En este sentido, el iluminado García Márquez, fue un
personaje de hondura, que describió la naturaleza corrupta
como pocos, el contexto de los hechos violentos, los rasgos
culturales de la especie, hasta inventarse la aldea de
Macondo condicionada a diversas circunstancias como
resultado del lenguaje ó del mismo nudo de la soledad que
impregna la totalidad de su obra, que nos vuelve
irreconocibles y solitarios. Son este cúmulo de sensaciones
el material imprescindible para confabular narraciones
verdaderamente fructíferas. La respuesta para el intelectual
no es la vida, sino lo que acontece en la vida. La multitud
de atropellos, de sinsentidos, y abusos. Considero, pues,
que sus palabras tienen especial significado hoy para los
ciudadanos de todo el mundo. Por eso, aplaudo, que Naciones
Unidas le rinda tributo (5 de junio) a un hombre de
pensamiento claro, que no sólo supo hablar hondo, también
descifró los tiempos venideros, sabiendo injertar
literariamente la emoción del cambio.
Debido a lo mucho que nos une, pero también hay mucho que
nos separa, tiene que fortalecerse y revivirse el
hermanamiento cada día, aunque sólo sea para conocerse mejor
y así poder respetarnos más. Sin duda, la perdurable obra de
García Márquez, nos insta a profundizar en las múltiples
situaciones a través del mágico diálogo de la palabra, para
reencontrarnos con la misteriosa existencia en sus afanes y
desvelos, con personajes sacados de la vida misma o
imaginarios, pero siempre dispuestos a dejarnos interpelar,
porque para él lo fundamental de una novela es “que mueva al
lector por su contenido político y social, y al mismo tiempo
por su poder para penetrar en la realidad y exponer su otra
cara”.
Indudablemente, la imaginación que jamás puede ser
aprisionada, como el ensueño de nuestros interiores que
todos llevamos consigo, es lo que nos permite caminar.

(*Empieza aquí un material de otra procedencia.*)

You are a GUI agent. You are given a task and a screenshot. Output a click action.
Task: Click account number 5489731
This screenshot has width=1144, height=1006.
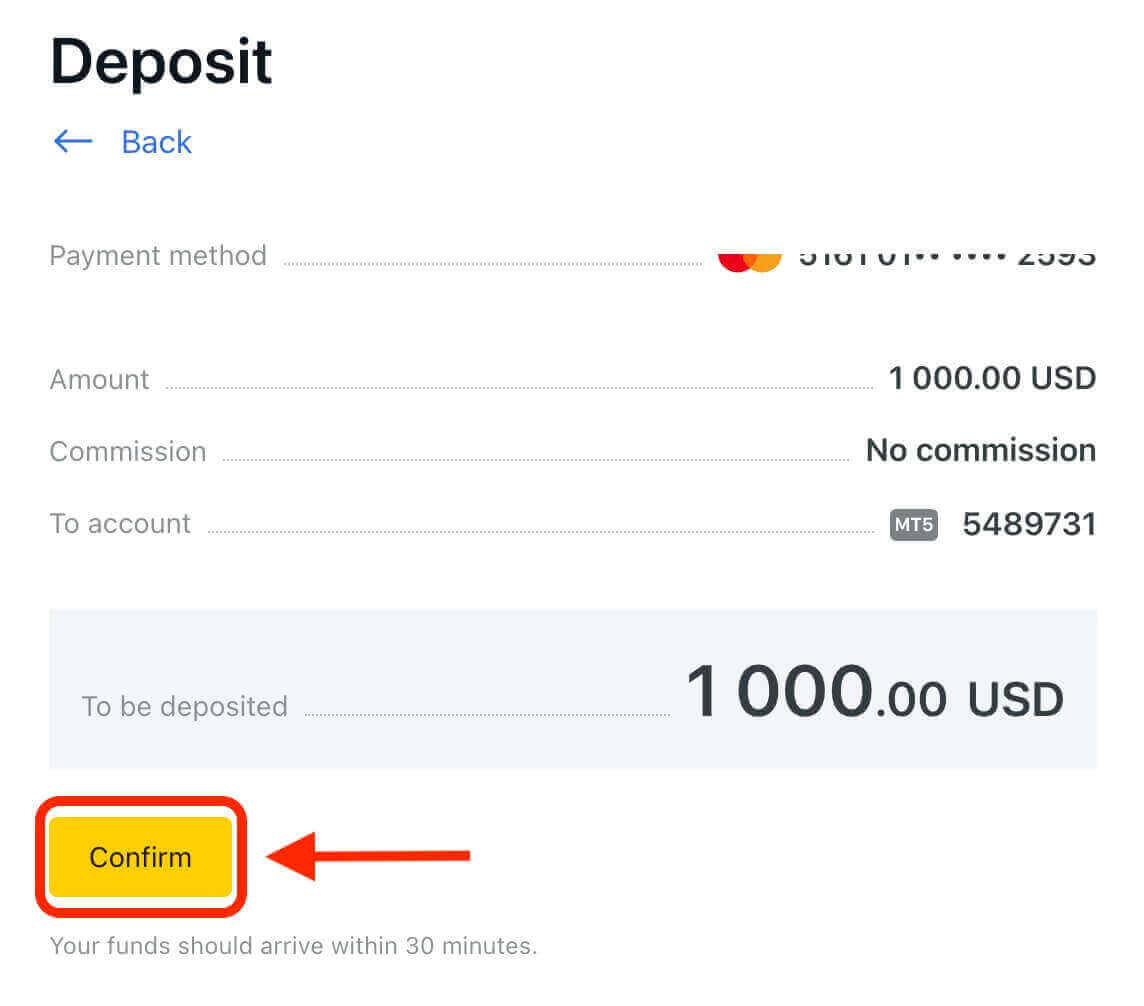(x=1029, y=524)
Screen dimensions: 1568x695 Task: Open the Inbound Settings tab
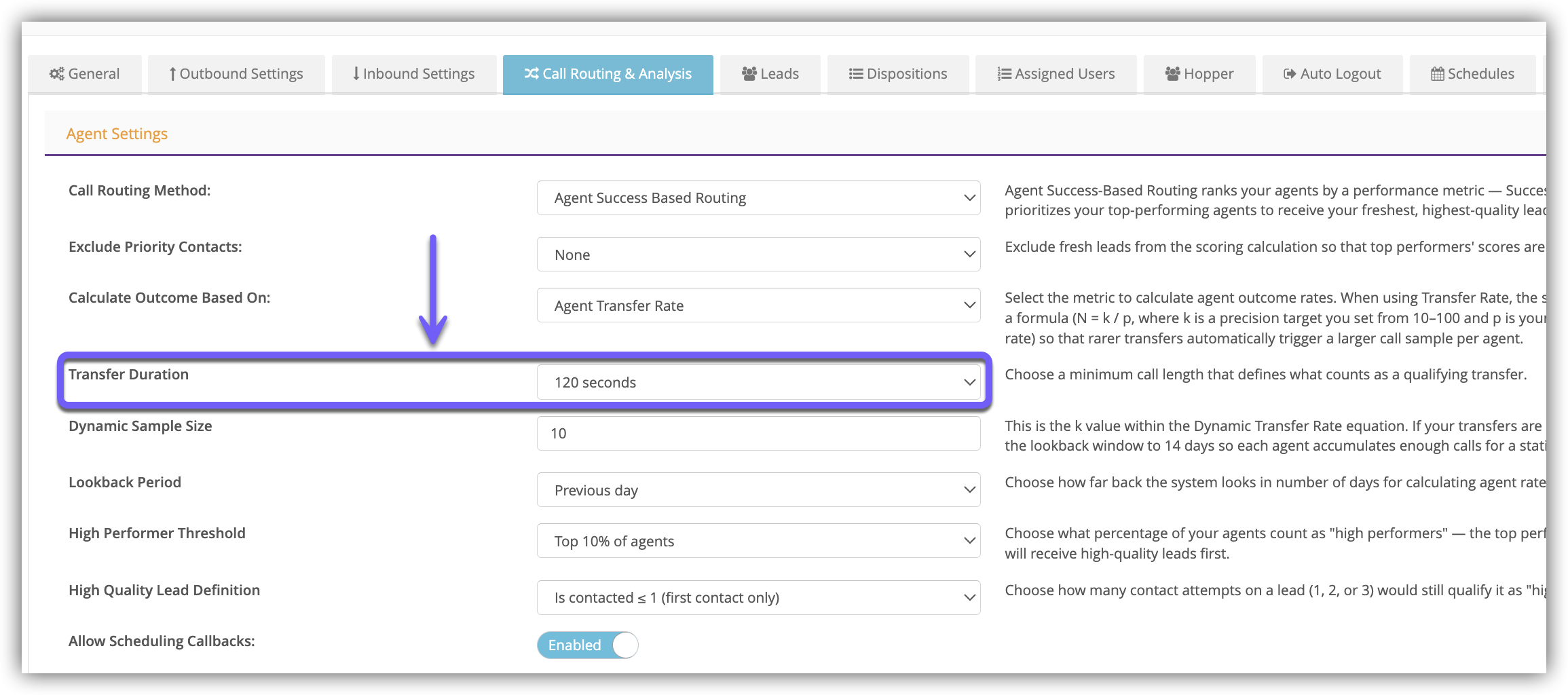(x=413, y=74)
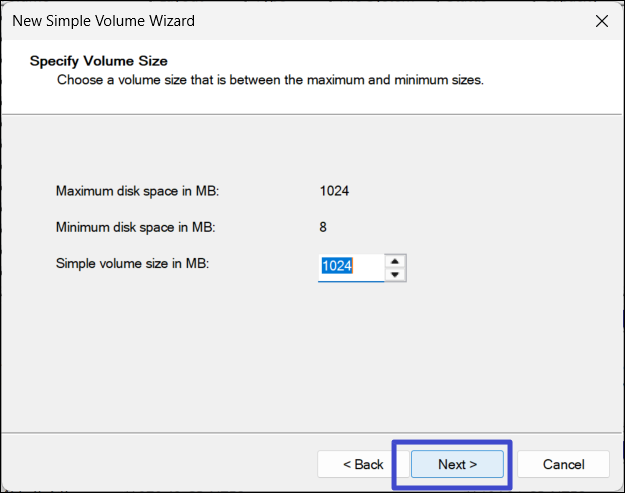Close the wizard with the X button
Image resolution: width=625 pixels, height=493 pixels.
601,20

García Márquez pensaba en una “nueva y arrasadora utopía de
la vida, donde nadie pueda decidir por otros hasta la forma
de morir, donde de veras sea cierto el amor y sea posible la
felicidad, y donde las estirpes condenadas a cien años de
soledad tengan por fin y para siempre una segunda
oportunidad sobre la tierra”. Realmente, pienso, que tenemos
que obligarnos para poder abrazar ese horizonte utópico,
donde el ambiente armónico perdure para todos, como también
va a permanecer el deletreo de historias como las del
novelista, homenajeado asimismo en la 73 edición de la Feria
del libro de Madrid, de la mejor manera que se puede hacer,
leyendo sus “Cien años de soledad” (8 de junio), una ficción
de una familia a lo largo de varias generaciones en el
pueblo ficticio de Macondo.
A lo largo de la novela, todos sus personajes están
predestinados a sufrir, como una losa, la soledad en carne
propia, el aislamiento y el olvido como si derivase de la
naturaleza misma del ser humano, una visión subjetiva en
ocasiones que le llevará al autoconocimiento. A mi entender,
su literatura recrea como ninguna un fluir de evocaciones y
de saberes que nos dejan verdaderamente encandilados a este
transcurrir de los tiempos, en los que se funde el afecto de
la pasión con la irrealidad, la incomunicación con la
muerte, el honor con la venganza, el tiempo con la historia,
la pasión con el entusiasmo, el humor con el poder; en
definitiva, todo aquello que sucede en el propio curso de la
vida.
García Márquez se ha ido de este cauce visible, pero el
recuerdo lo ha inmortalizado. Sus historias son tan
actuales, que llegan a confundirse con las mejores crónicas
escritas recientemente, cautivadas con la claridad de un
privilegiado poeta fascinado por la palabra. Ha sido un
expedicionario de la veracidad, con él la literatura trazó
mundos posibles, rutas apasionantes, yo mismo lo descubrí
como un sueño y lo digerí como un referente. También aprendí
de su obra la capacidad de síntesis sobre los
acontecimientos de la vida, sabiendo que la poesía se realza
con la palabra exacta y con la humildad del obrero. Y llegué
a reconocerme, junto a su nítido lenguaje, que no es posible
vivir sin historias. Él creó y recreó la vida a su modo y
manera. Llegó al corazón de las gentes, al corazón de las
culturas, y hasta, en ocasiones, asumo que escribió para no
morir. Pues ha ganado la batalla de escribir, tal vez para
acompasar (y acompañar) la soledad que le pesaba muy
adentro, y en esto se marchó. Casi sin decir nada. O
diciéndolo todo, porque el silencio también nos habla de
otra forma.
Los genios siempre nos sorprenden con célebres frases, como
ésta, que no puedo por menos que injertarla a este
insignificante desahogo: “el mundo habrá acabado de joderse
el día en que los hombres viajen en primera clase y la
literatura en el vagón de carga”. A mí, que tantas veces me
ha enseñado a dialogar con él a través de sus obras, me
parece que está más vivo que nunca, y que la literatura con
su recuerdo, acrecienta el espacio que todos buscamos.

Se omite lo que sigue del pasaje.